13th Tuesday in Ordinary Time
St. Thomas the Apostle
Thomas was the first recorded “doubting Thomas,” because he refused to believe the reports of sightings of a risen Jesus until, according to this morning’s Gospel, “I see in his hands the print of the nails, and place my finger in the print of the nails, and place my hand in his side”.
A short time later, Jesus appeared to Thomas, and Thomas finally calls him “my Lord and my God”. Jesus seems to mock him gently when he responds, “Have you believed because you have seen me? Blessed are those who have not seen and yet believe.”
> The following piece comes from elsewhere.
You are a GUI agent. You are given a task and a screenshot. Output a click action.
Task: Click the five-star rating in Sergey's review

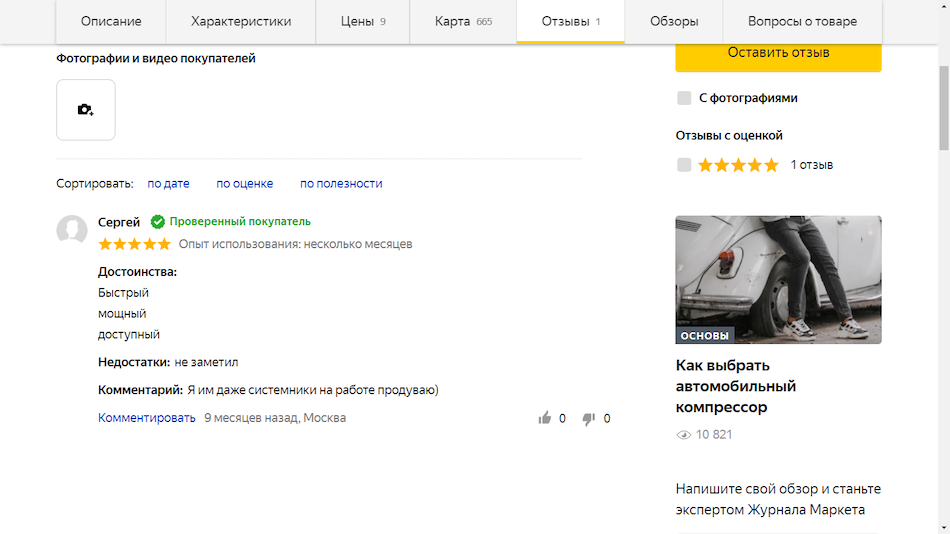pos(134,244)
A late tradition sees Thomas as having carried the gospel of Jesus to India, first to the northwestern kingdom of Gondophorus. Then, according to the third-century Acts of Thomas, in the year 52, the apostle sailed, in the company of a Jewish traveler named Abbanes, to the southern tip of India, to the port of Muziris, present-day Pattanam, in Kerala state.
Kerala was home, even at that time, to a Jewish community. A 17th-century work called Thomma Parvam (Songs of Thomas) says that he converted 40 Jews upon his arrival, along with 3,000 Hindus of Brahmin origin.
Modern historians believe that Christianity actually arrived in India several centuries after the era of the historical Thomas, with the arrival of Christians from Syria and from Persia.
The martyrdom of Thomas, however, took place not on the western coast of India, but on the other side of the subcontinent, in the southeastern city of Mylapore, near the modern Chennai. There, around the year 72 AD, Thomas came into conflict with the Hindu priests of Kali, who killed him for insulting their god – or simply for converting many of their followers. (Marco Polo, in the 13th century, heard that Thomas had died, more than a millennium earlier, when an archer out hunting peacocks had accidentally shot him.)
His bones were then brought into the city of Mylapore and buried inside a church he had already built there, where in the 16th century, Portuguese explorers built the São Tomé Basilica, which was rebuilt by the British in 1893.
October 6 is observed as the feast day of St. Thomas in the Syro-Malabar rite in India. His spiritual descendants, known as “Mar Thoma Nazranees (Nazarenes)” or St. Thomas Christians, exist to this day.